## Tasks for this exercise
1 - In the fantasy football article, which player scored 6.6 points in the first round of the fantasy playoffs?
2 - Please summarize the fantasy football article in two sentences.
3 - List every NFL player named in the fantasy football article.

## Text

* Start *

Seven Stats & Expectation Trends for Week 16 (Fantasy Football)
Alexa, play ‘Stayin’ Alive’ by the Bee Gees, because that’s what you (hopefully) did during the first round of the fantasy football playoffs. Let’s circle up now for the semifinals; here are seven things that I saw that could help you this weekend. All data is from nflfastR.
Things Fall Apart
Are you the #6 seed? Did you sneak into the semifinals thanks to Zay Jones and now face the juggernaut #1 overall seed? That same #1 seed that outscored you by 500 points this season?
Fret not. As we’ve seen year after year, players come out of the woodwork at the end of the season. Last year it was Rashaad Penny and Amon-Ra St. Brown; this year, Jerick McKinnon is making his case (averaging 5.9 PPG through Week 13, now the back-to-back RB1 in two separate weeks, mostly thanks to receiving work). We can quantify this by looking at the total correlation of player scoring for each week compared to other weeks in the season. This gives us a sense if players perform similarly to how they have in the past, or if wacky stuff starts to happen. Here’s that correlation over the end of the season:
Clearly, correlations start to fall near the end of the season and drop off of the mountain in Week 16. That means that, to borrow the classic line, past performance is not indicative of future results. If you’re the underdog, you have hope, and if you’re the favorite, you need to stay vigilant. Championship-winning performances are bound to come out of nowhere.
Big Play Mavens
It’s certainly fun when your player cashes in a monster touchdown; however, steady production is usually the key to long-term fantasy success. Here are receivers ranked by the percent of points coming from their top 20% of plays (so, if they have had 50 receptions, what percent of points stemmed from ten catches):
The dam finally broke. After four straight weeks of the WR8 or better (and eight total touchdowns in that span), Christian Watson returned to Earth with a 6.6-point performance in the first round of the fantasy playoffs. He leads all pass-catchers in big-play proclivity, with nearly 60% of his total scoring deriving from a couple of deep shots. Now, that’s not to say that he is an auto-sit in your semifinals tilts, but you should certainly be wary. There’s just no player who is as boom/boost as Watson right now.
Donovan Peoples-Jones is a name to highlight on the other end of the spectrum. Known historically as a big-play receiver, he has made his living off of steady volume: over six targets a game (and just two total touchdowns) since his Week 9 bye. He’s an excellent FLEX option if you need a steady floor of points.

* End *

## Given data
* Start *

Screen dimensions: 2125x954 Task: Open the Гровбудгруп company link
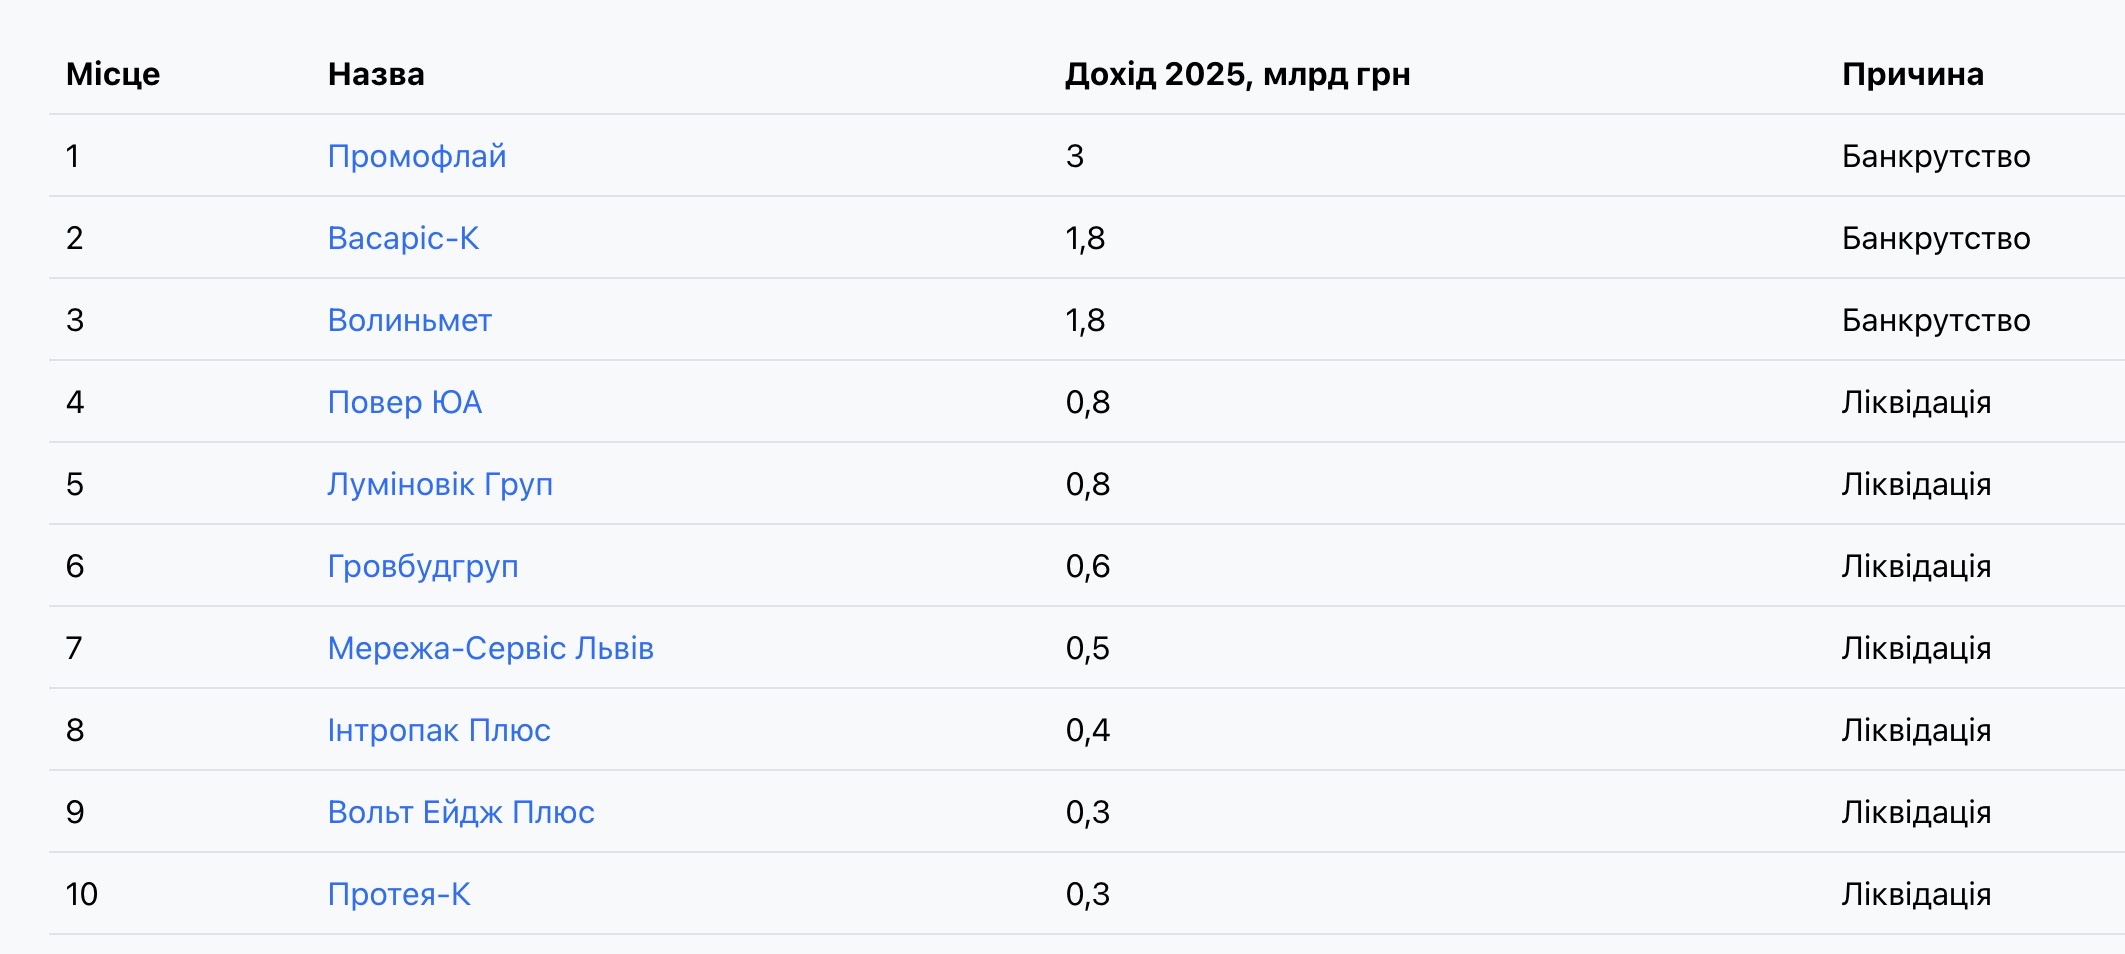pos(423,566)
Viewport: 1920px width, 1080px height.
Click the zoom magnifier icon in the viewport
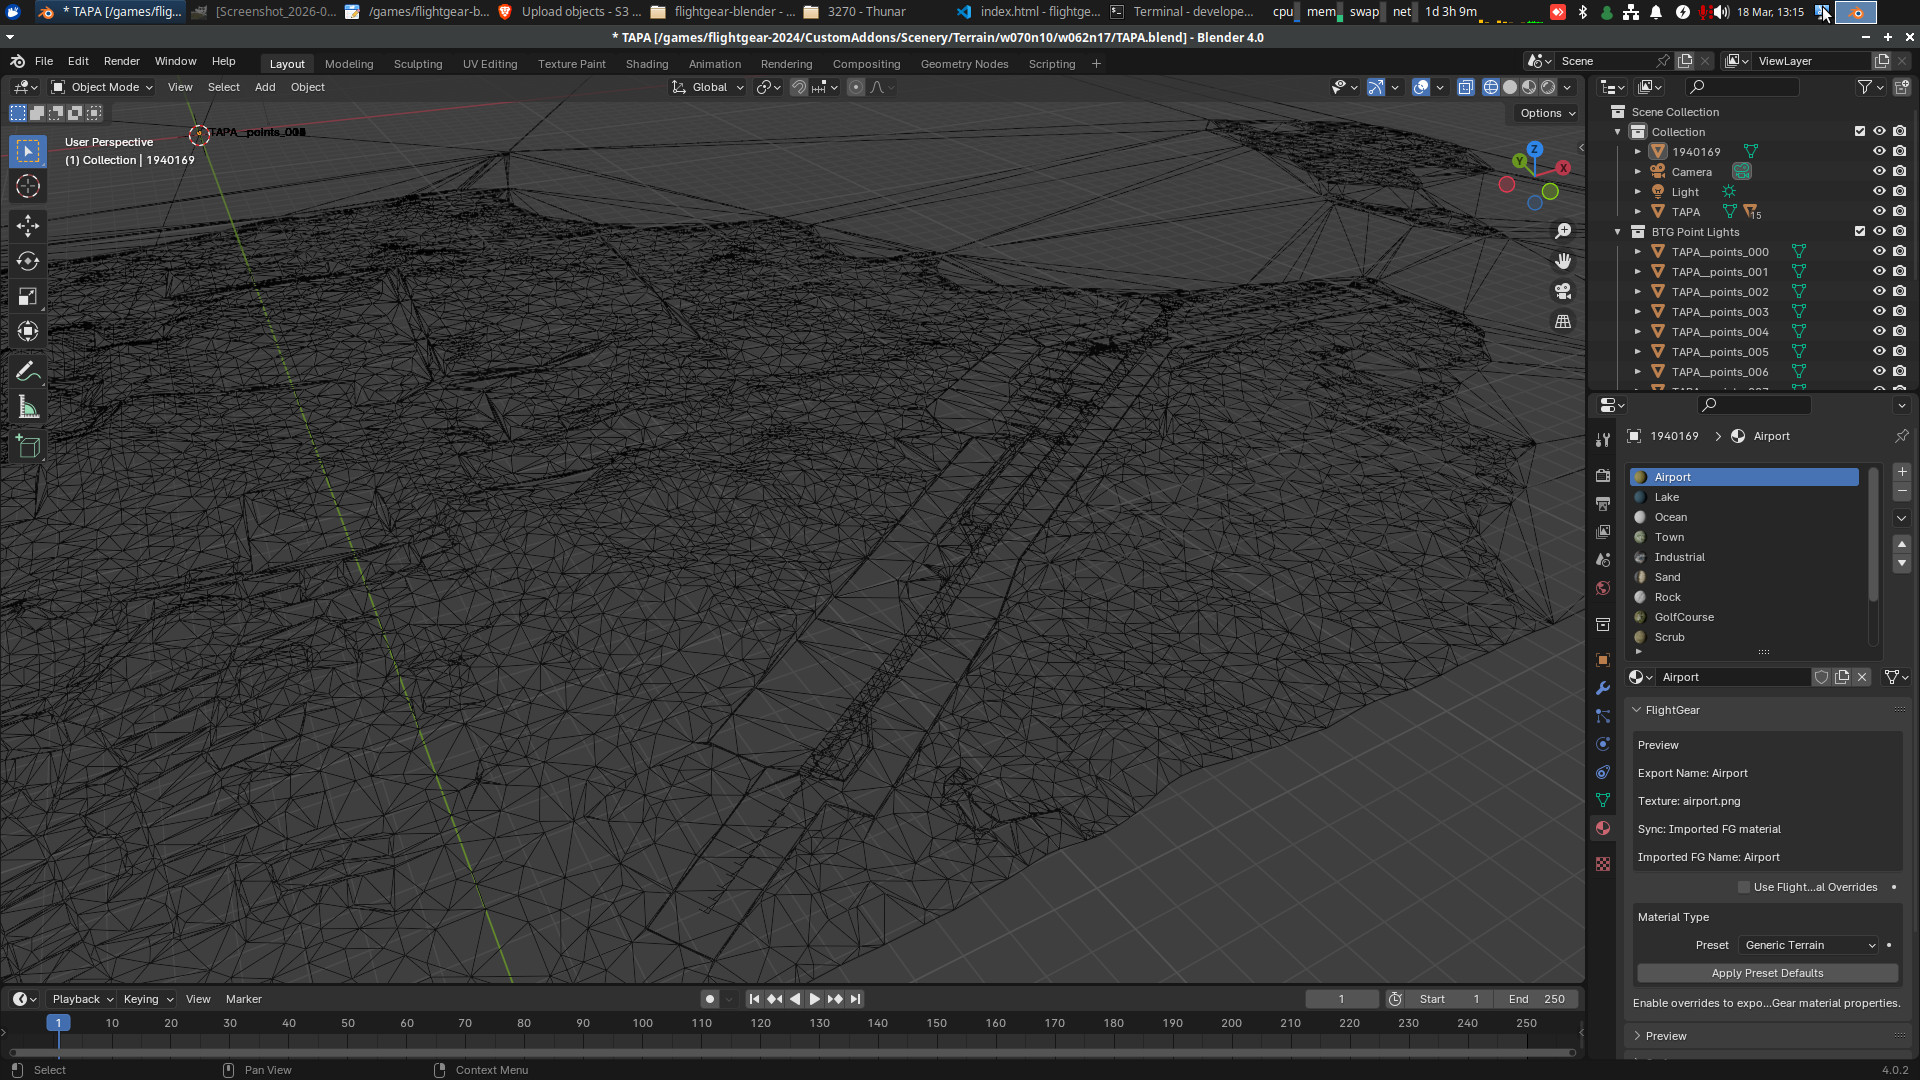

* End *
* Start *

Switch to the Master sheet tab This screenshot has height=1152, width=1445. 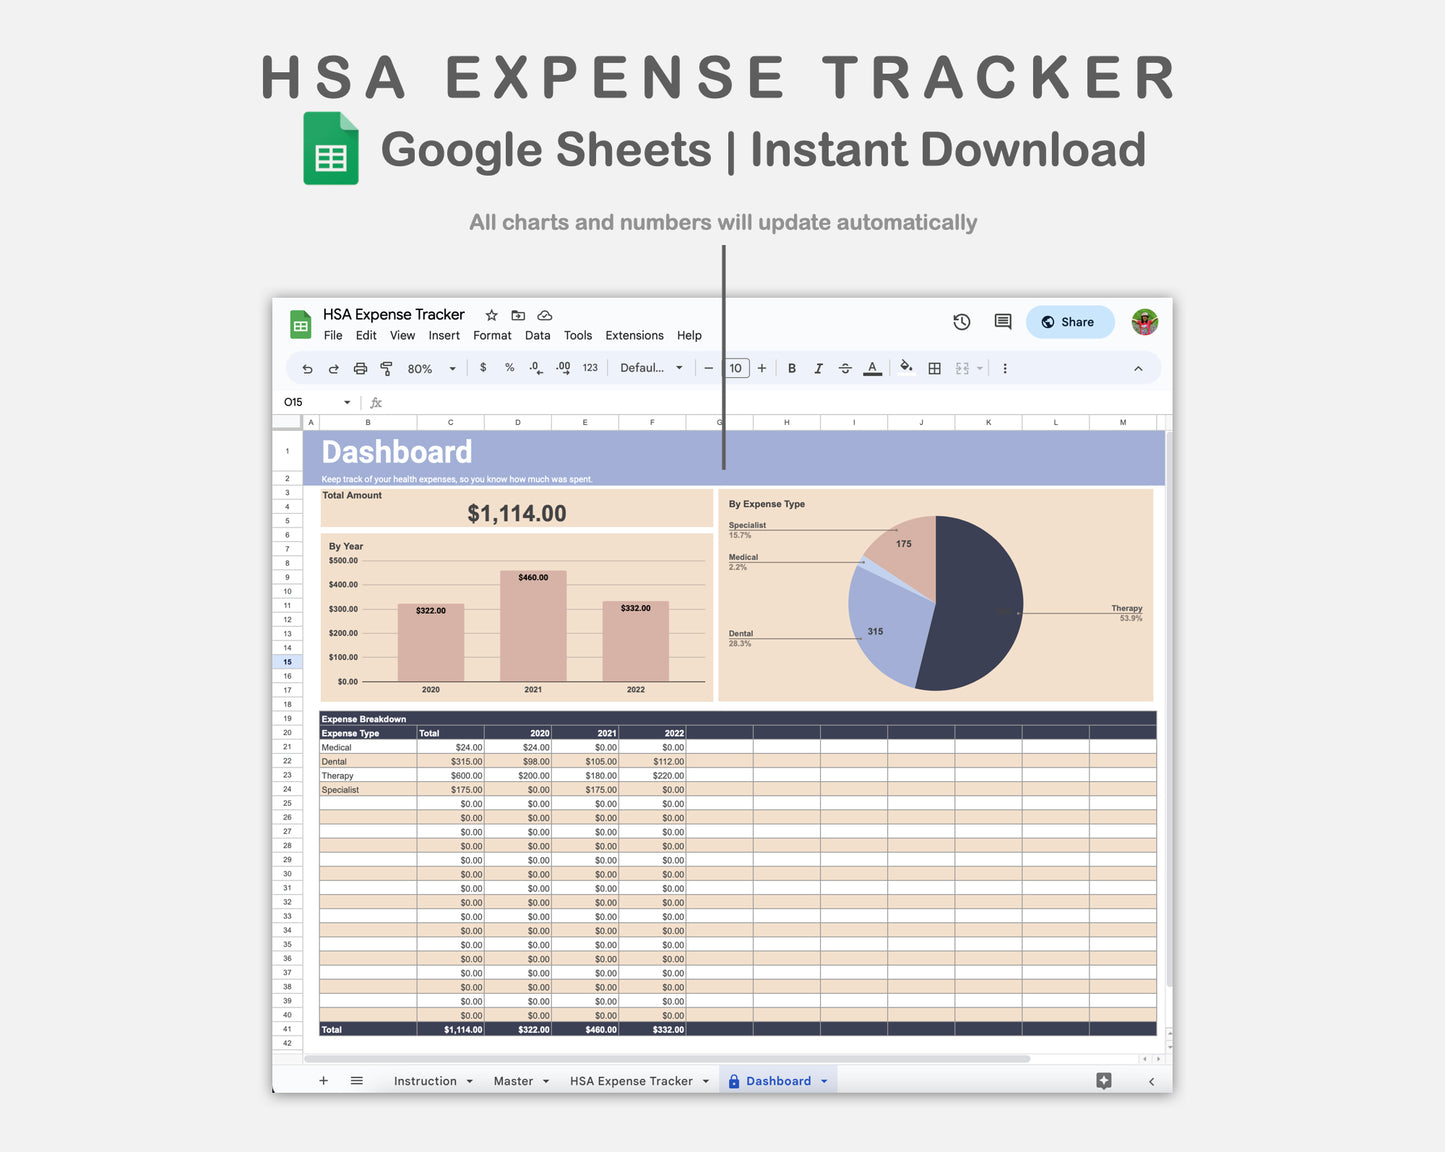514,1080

* End *

## Correct answers
1 - Christian Watson

2 - Player scoring lines up less with earlier weeks as the season ends and drops sharply in Week 16, so semifinal underdogs have hope and favorites should stay vigilant. Christian Watson leads all pass-catchers in the share of points coming from big plays, so he warrants caution, while Donovan Peoples-Jones offers a steady floor through consistent targets.

3 - Zay Jones, Rashaad Penny, Amon-Ra St. Brown, Jerick McKinnon, Christian Watson, Donovan Peoples-Jones